TUGAS LATIHAN A: Ganti setiap "gear icon" dengan "cog icon" pada baris-baris entri, mulai dari awal entri sampai baris yang memuat "point(908,146)", termasuk kedua ujungnya, dan biarkan semua bagian lainnya tetap sama. Tuliskan hanya baris-baris tersebut tanpa menyertakan gambar.

Sumber: Reuters | Editor: Yudho Winarto
KONTAN.CO.ID - Dolar AS tetap berada di dekat level tertinggi baru-baru ini pada hari Senin (14/10, seiring dengan investor yang mencerna pengumuman stimulus China yang dianggap kurang memuaskan.
Di sisi lain, euro terus melemah menjelang pertemuan bank sentral minggu ini.
Euro turun 0,1% menjadi US$1,092850, jatuh untuk ke-11 kalinya dalam 12 sesi terakhir karena investor memperkirakan pemotongan suku bunga sebesar 25 basis poin dari Bank Sentral Eropa (ECB) pada pertemuan 17 Oktober.
Baca Juga: Rupiah Ditutup Menguat ke Rp 15.566 Per Dolar AS pada Senin 14 Oktober 2024
Data ekonomi menunjukkan aktivitas zona euro yang memburuk.
"Efek kebijakan yang tertunda membuat sulit untuk menunggu lebih lama. Jelas kebijakan terlalu ketat," kata Sam Hill, ahli strategi dari Lloyds Bank.

TUGAS LATIHAN B: Kutip teks berita di atas secara persis, mulai dari "Di sisi lain, euro" sampai "pertemuan 17 Oktober.", termasuk kedua ujungnya.

Data penunjukan halaman dan layar
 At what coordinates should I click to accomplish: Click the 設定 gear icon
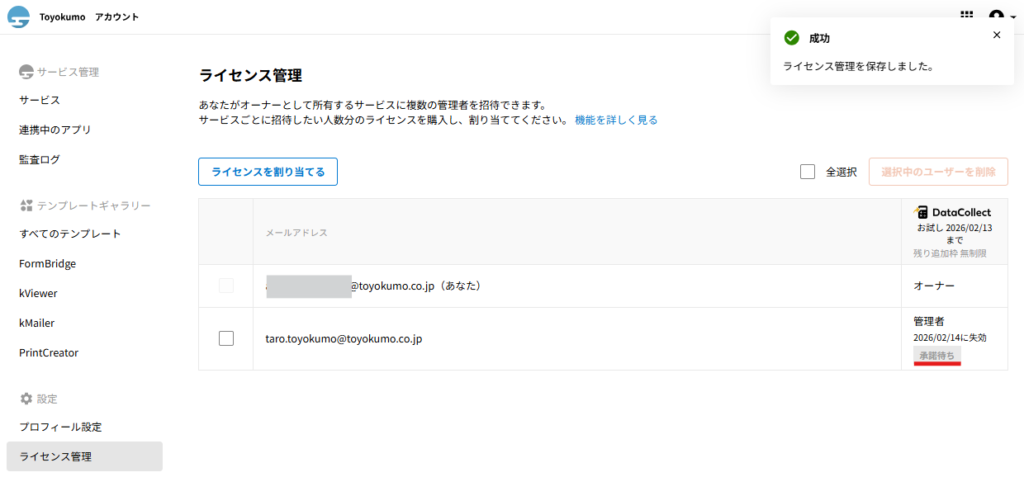coord(26,398)
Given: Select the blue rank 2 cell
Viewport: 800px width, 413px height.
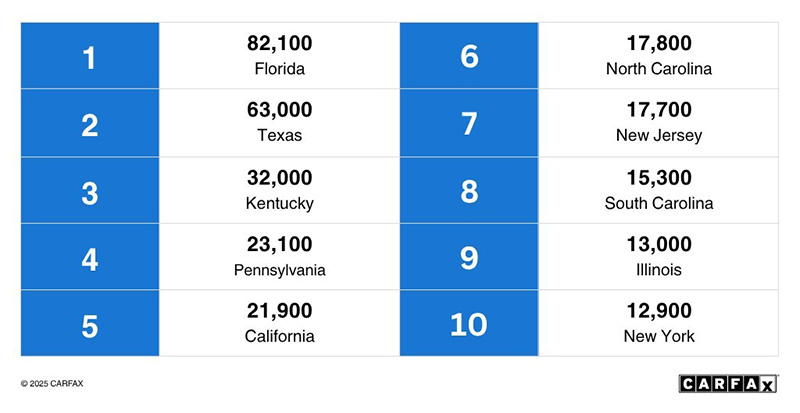Looking at the screenshot, I should tap(90, 123).
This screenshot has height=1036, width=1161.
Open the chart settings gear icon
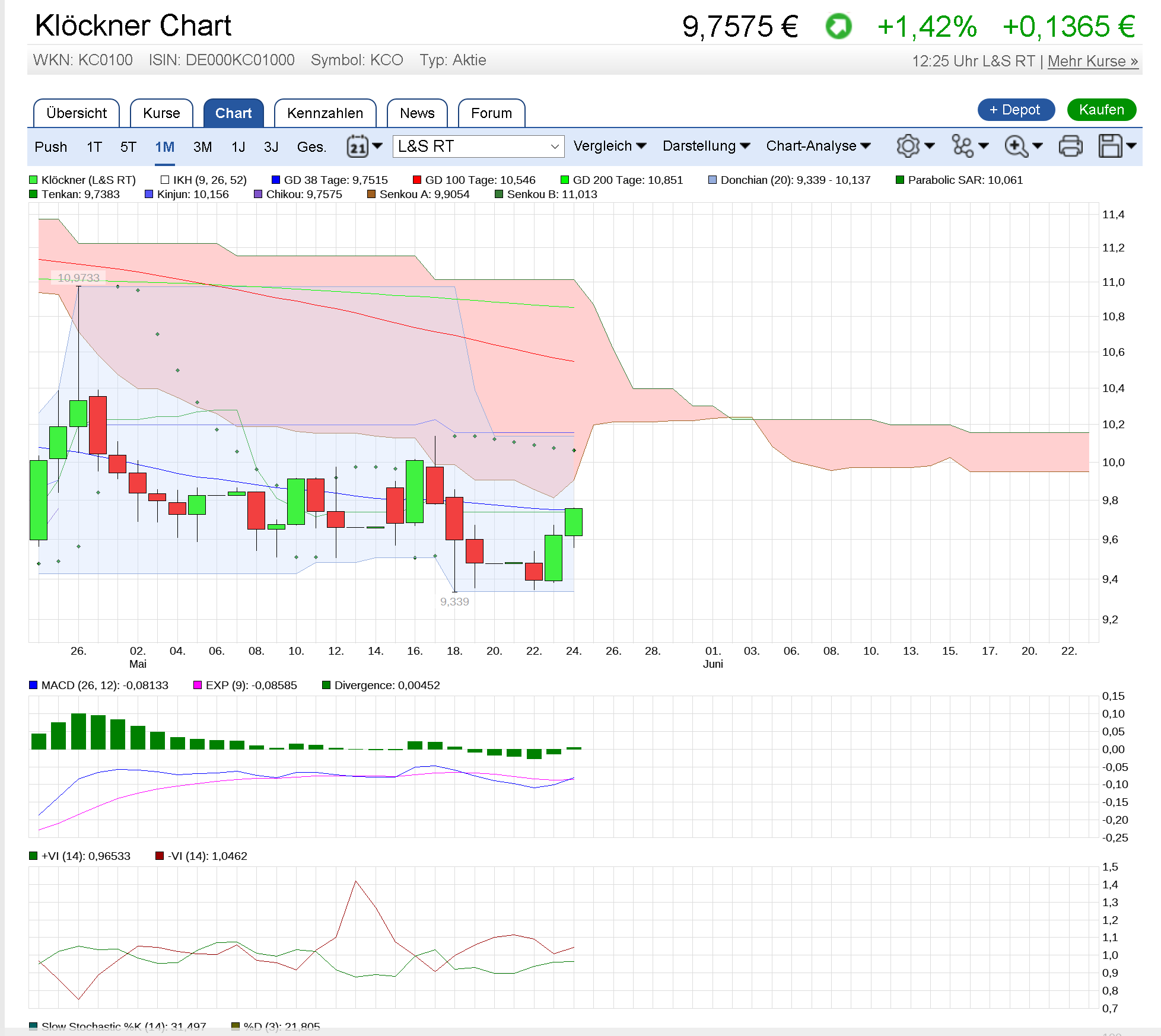point(908,146)
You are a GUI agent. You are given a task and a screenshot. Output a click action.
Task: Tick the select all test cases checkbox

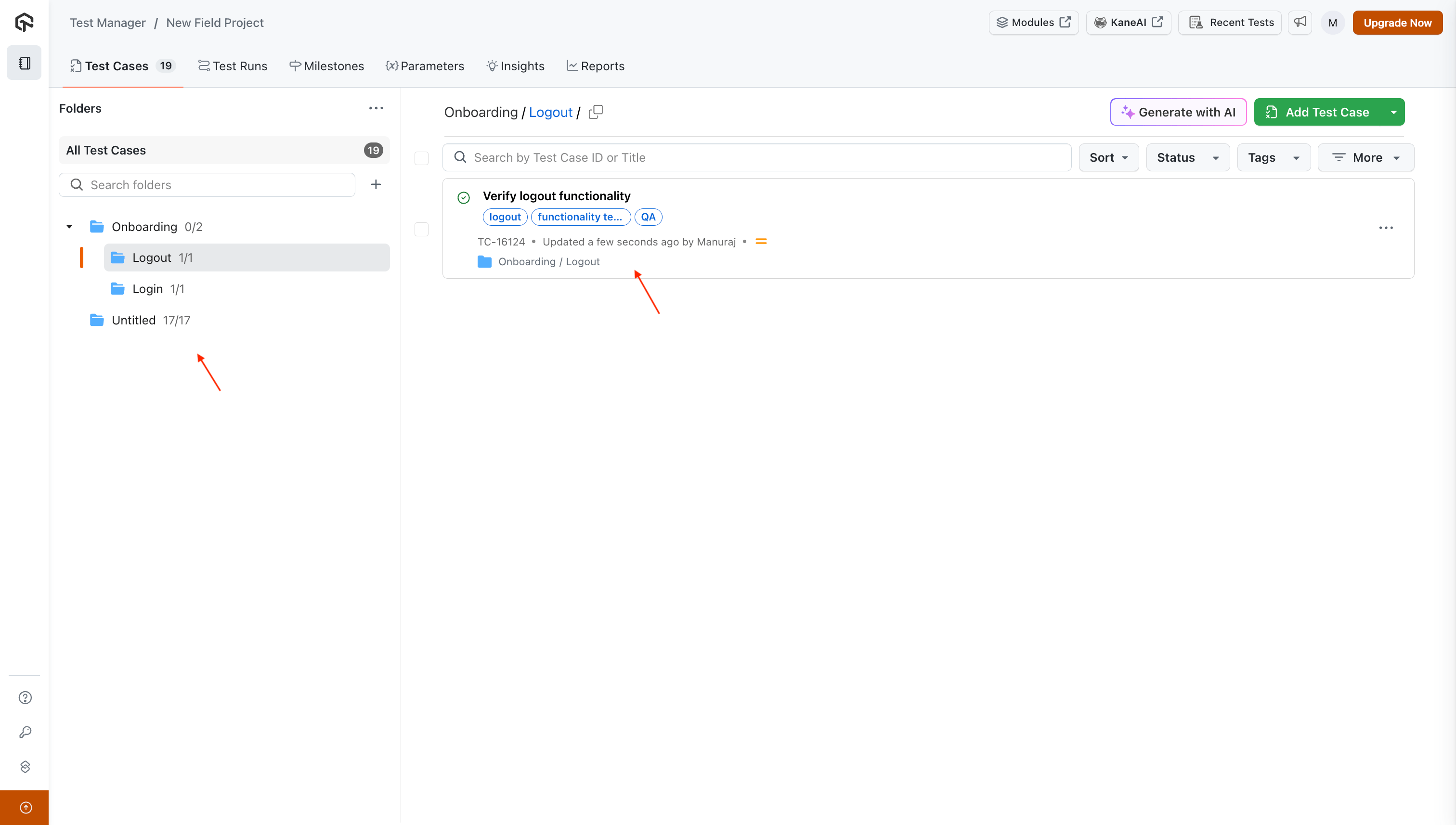coord(421,158)
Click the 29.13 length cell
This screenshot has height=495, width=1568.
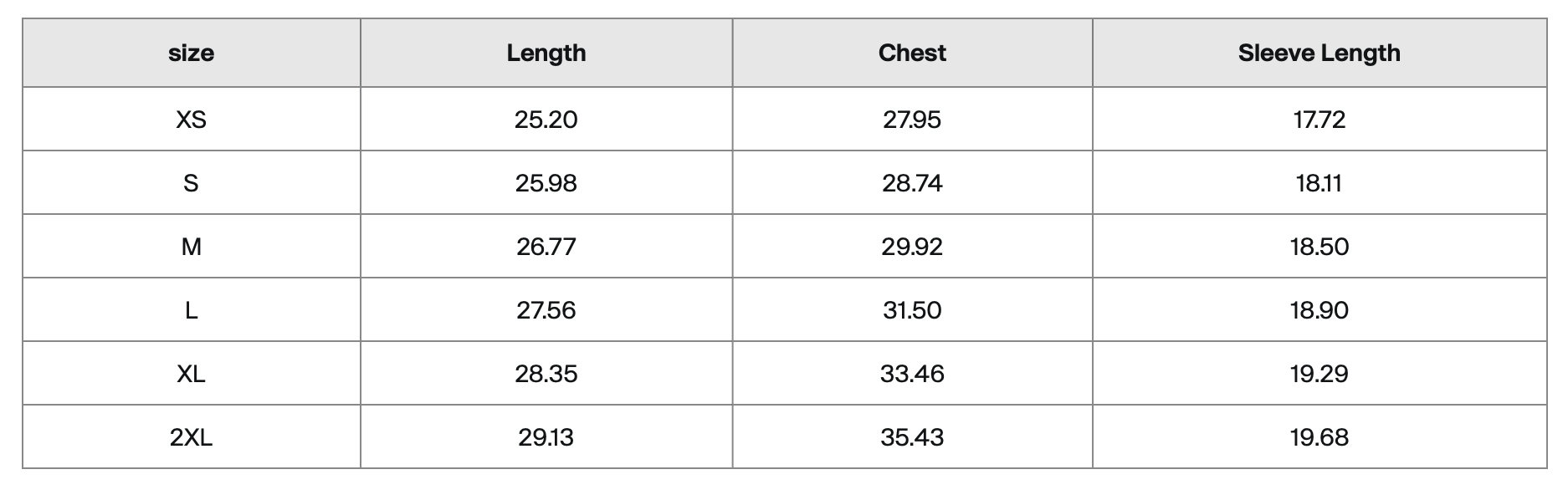click(546, 436)
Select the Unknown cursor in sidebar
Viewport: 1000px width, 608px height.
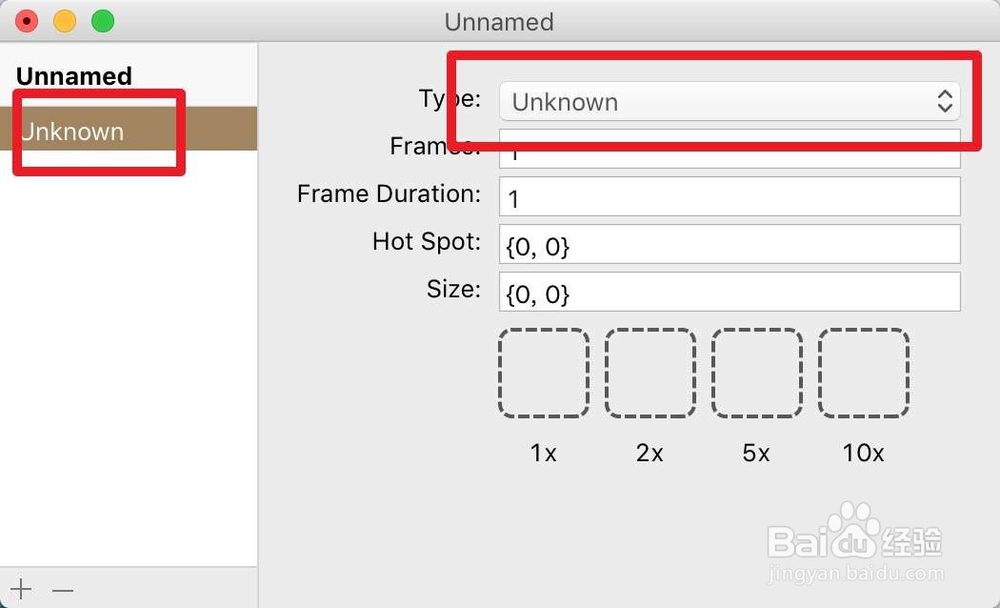point(128,130)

JAWABAN LATIHAN A:
 At what coordinates should I click to accomplish: Click the 設定 cog icon
coord(26,398)
Given: Select the blue rank 2 cell
Viewport: 800px width, 413px height.
Looking at the screenshot, I should tap(90, 123).
This screenshot has height=1036, width=1161.
Open the chart settings cog icon
point(908,146)

JAWABAN LATIHAN B:
Di sisi lain, euro terus melemah menjelang pertemuan bank sentral minggu ini.
Euro turun 0,1% menjadi US$1,092850, jatuh untuk ke-11 kalinya dalam 12 sesi terakhir karena investor memperkirakan pemotongan suku bunga sebesar 25 basis poin dari Bank Sentral Eropa (ECB) pada pertemuan 17 Oktober.